Abstract: This work is concerned with the tasks of object and action recognition. Specifically, we focus on designing new methods that explicitly extract and represent shape information present in the images and video sequences and incorporate this information in the process of recognition.
I will begin by describing our approach to representing 2D shapes. Our method assigns for every internal point of a silhouette a value reflecting the mean time required for a random walk beginning at the point to hit the boundaries. This function can be computed by solving Poisson’s equation, with the silhouette contours providing boundary conditions. We show how this function can be used to reliably extract many useful properties of a silhouette.
In the second part of the talk I will show how we can use the Poisson based shape representation for object and action recognition. I will first introduce a shape-based detection and top-down figure-round delineation algorithm using image segments.
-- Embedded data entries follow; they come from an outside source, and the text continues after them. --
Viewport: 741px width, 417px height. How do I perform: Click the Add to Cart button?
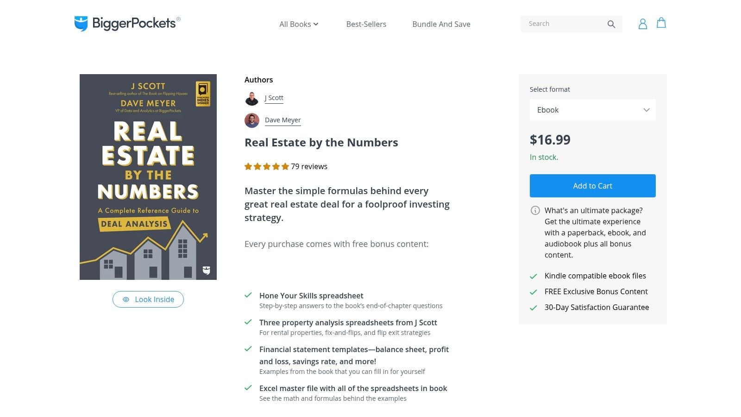click(592, 186)
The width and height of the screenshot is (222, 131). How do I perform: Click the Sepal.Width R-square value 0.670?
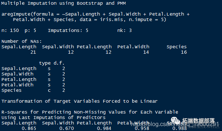(67, 128)
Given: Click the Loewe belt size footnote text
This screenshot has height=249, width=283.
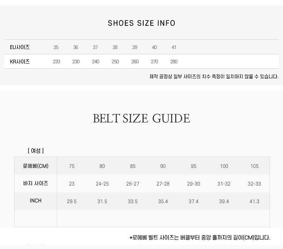Looking at the screenshot, I should (x=200, y=237).

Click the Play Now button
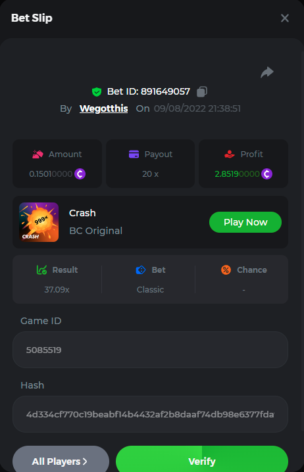click(245, 222)

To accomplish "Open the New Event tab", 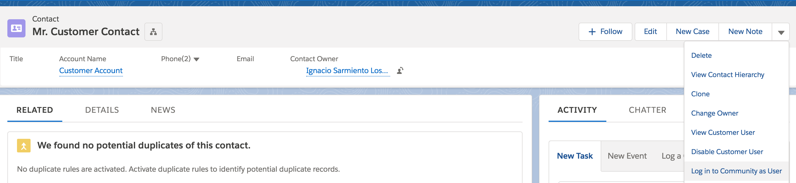I will click(627, 156).
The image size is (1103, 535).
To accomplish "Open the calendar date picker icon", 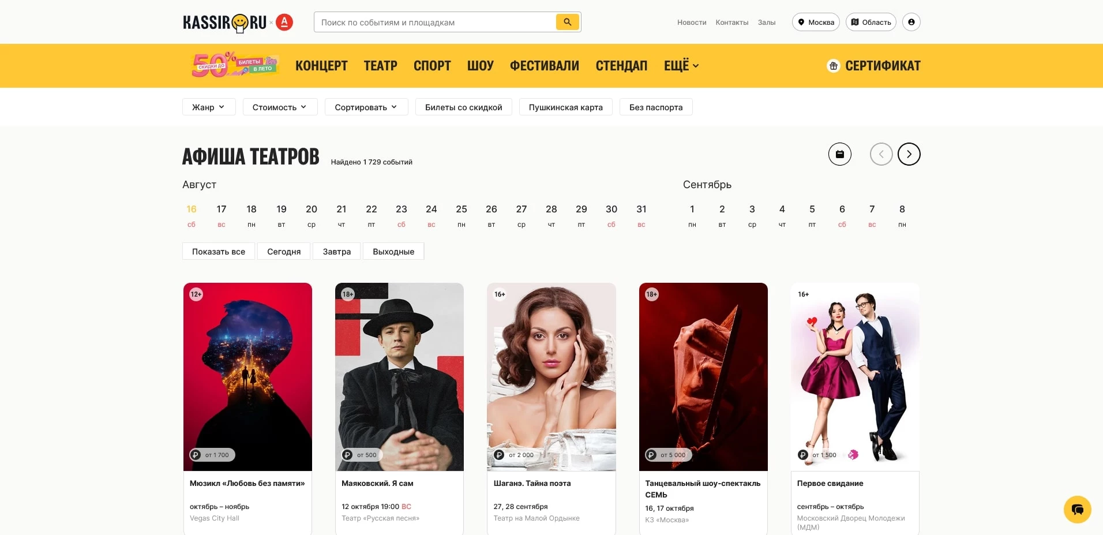I will click(x=839, y=154).
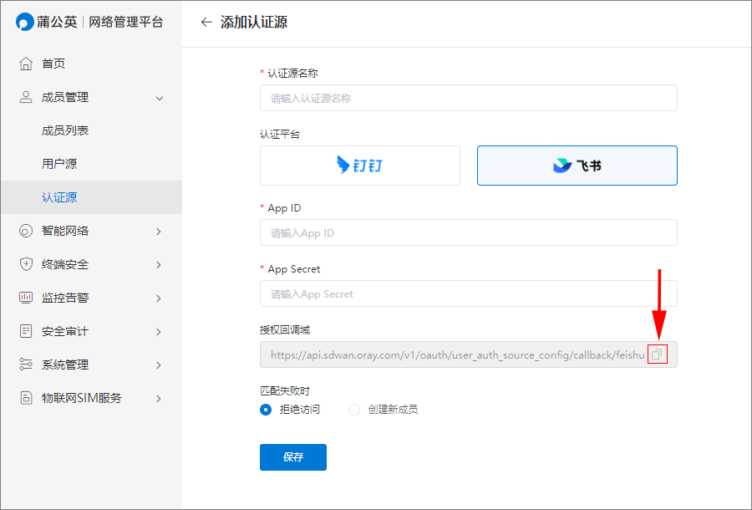Open 成员列表 in the sidebar
Screen dimensions: 752x510
(x=64, y=130)
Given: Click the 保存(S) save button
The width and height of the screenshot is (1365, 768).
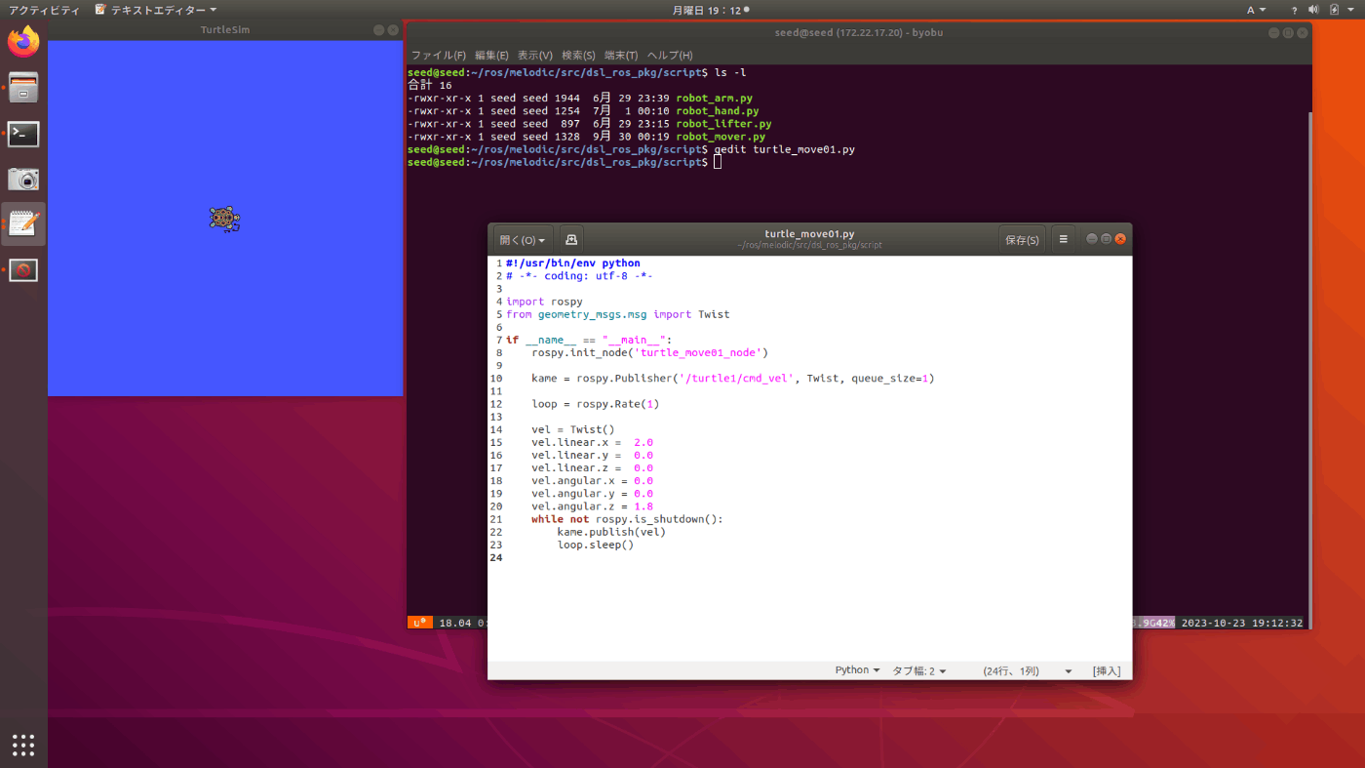Looking at the screenshot, I should 1022,239.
Unlike common methods which use appearance for detection, our method relies primarily on the shape of objects as is reflected by their bottom-up segmentation. In practice, bottom-up segmentation algorithms often fail to extract complete object silhouettes. Therefore, our method applies to partial silhouettes (shapes) formed by segments at intermediate scales of the bottom-up segmentation, possibly with incomplete boundaries. We employ probabilistic shape modeling and use statistical tests to evaluate ensembles of partial shape hypotheses to identify the presence of objects of interest in the image and sharply delineate them from their background.
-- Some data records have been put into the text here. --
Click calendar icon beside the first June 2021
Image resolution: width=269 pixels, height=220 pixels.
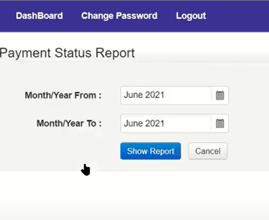click(220, 96)
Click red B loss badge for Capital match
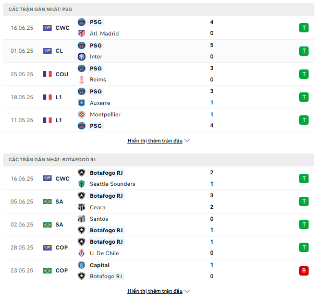This screenshot has width=318, height=298. pos(304,270)
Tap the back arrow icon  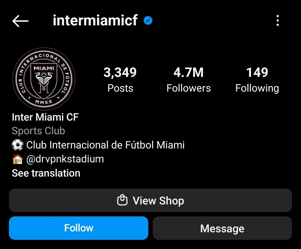coord(20,21)
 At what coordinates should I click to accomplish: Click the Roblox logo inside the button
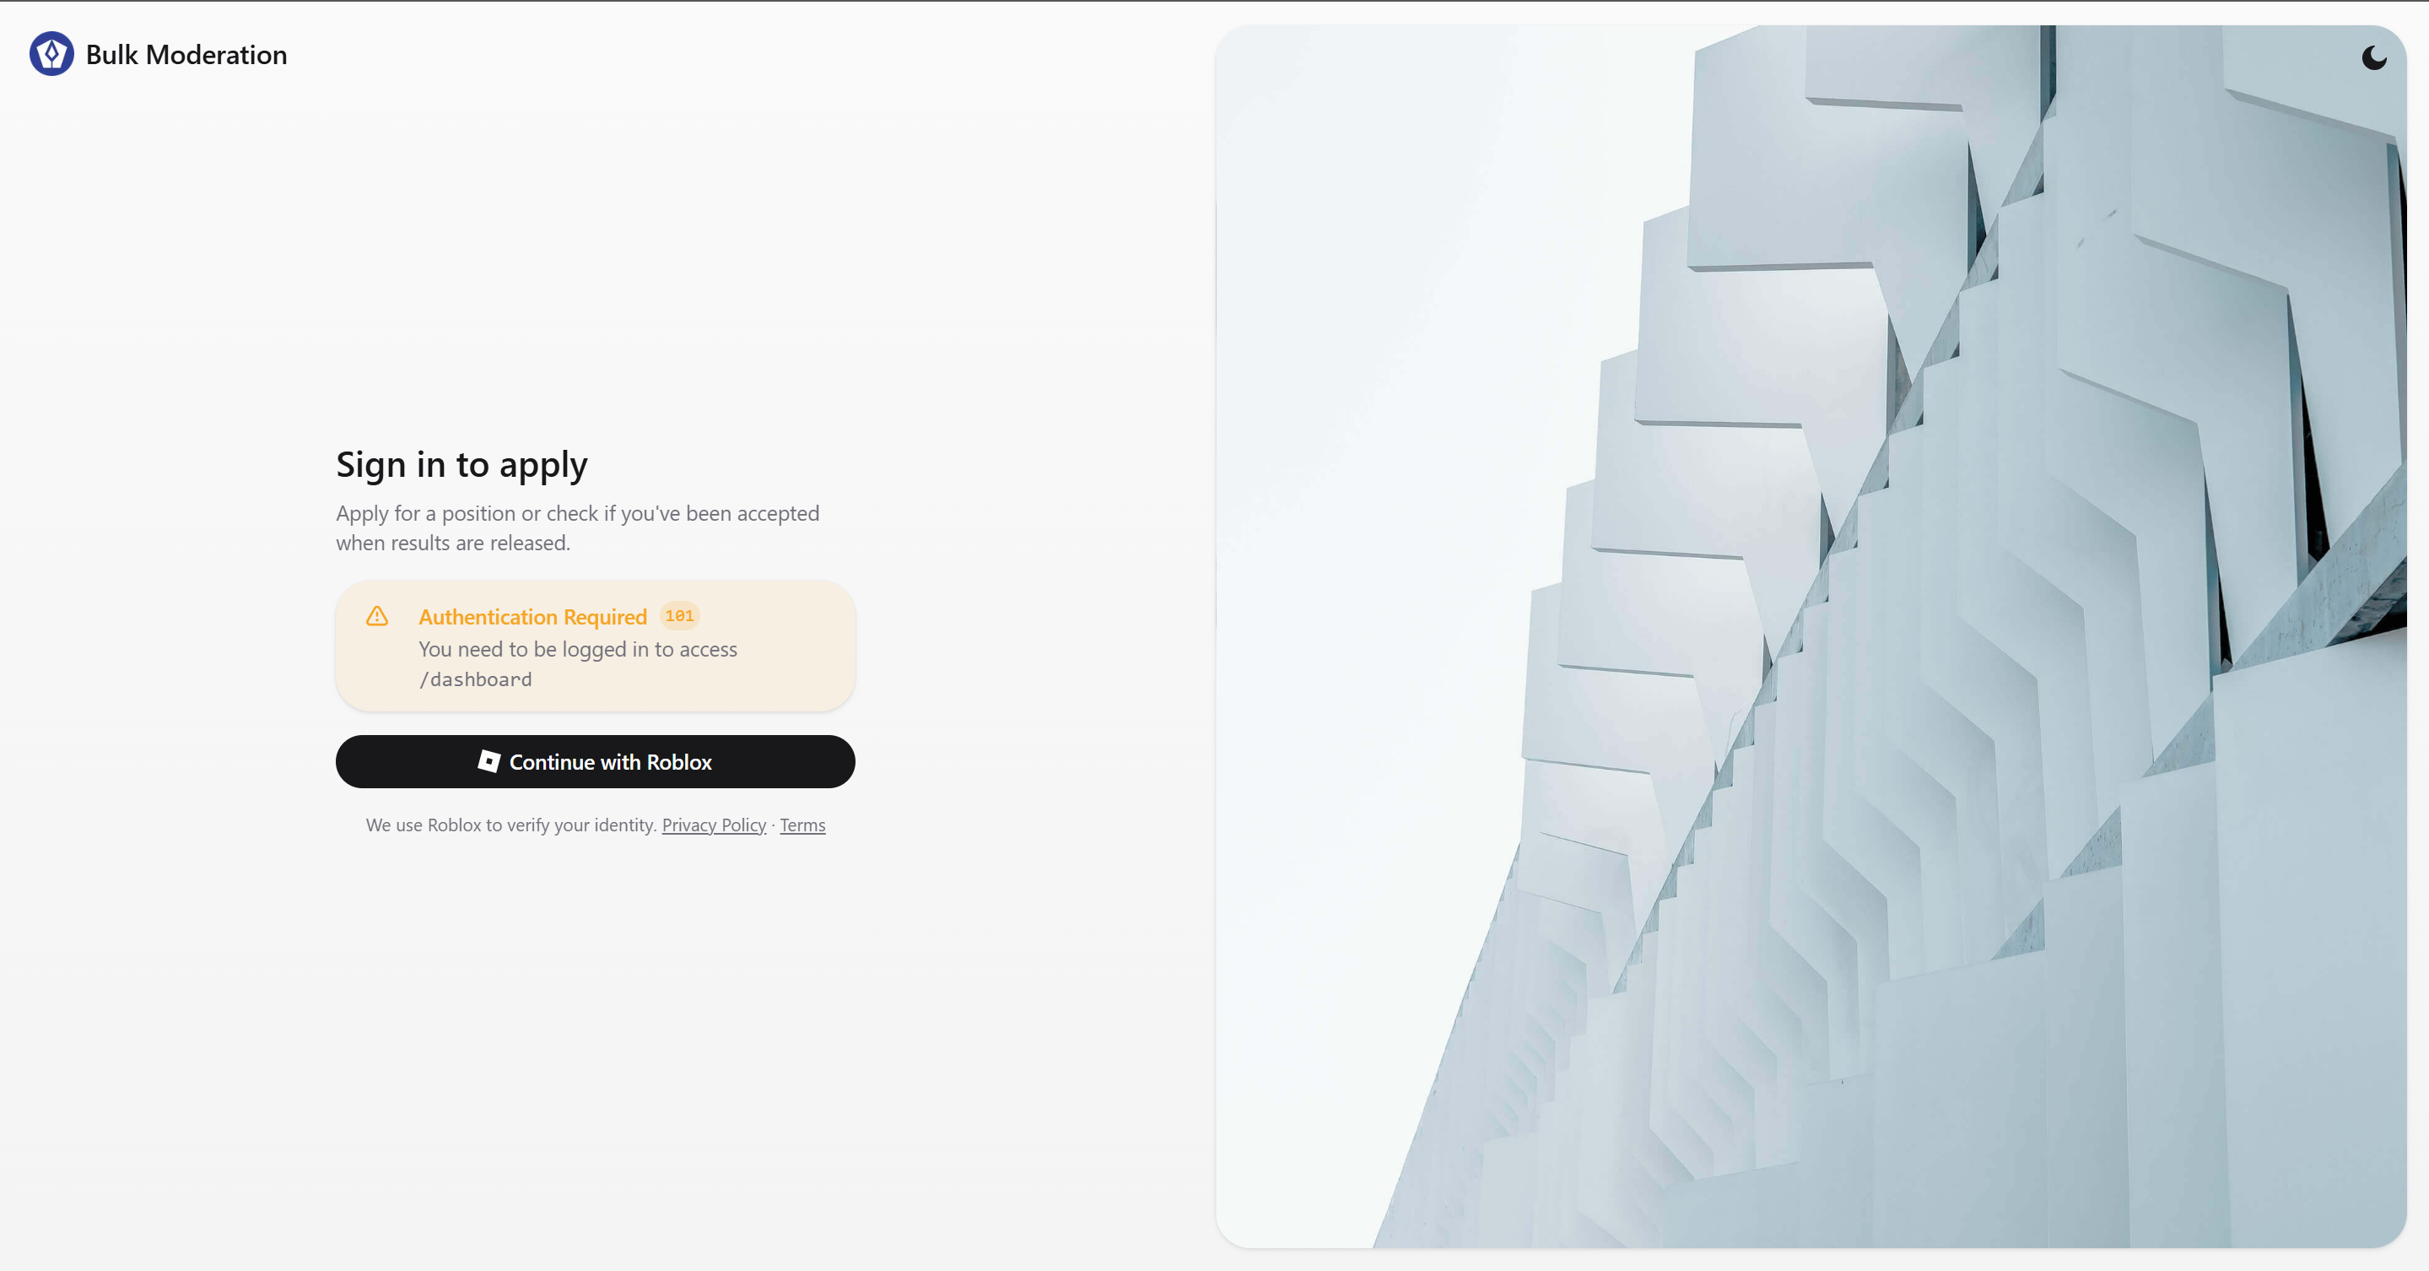[488, 761]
Finally, I will briefly show how we can use the Poisson-based shape representation in the task of action recognition. Our approach is based on the observation that in video sequences a human action generates a space-time shape in the space-time volume. These shapes are induced by concatenation of 2D silhouettes in the space-time volume and contain both the spatial information about the pose of the human figure at any time, as well as the dynamic information. Our method utilizes properties of the Poisson solution to extract space-time features such as local space-time saliency, action dynamics, shape structure and orientation. We show that these features are useful for action recognition, detection and clustering.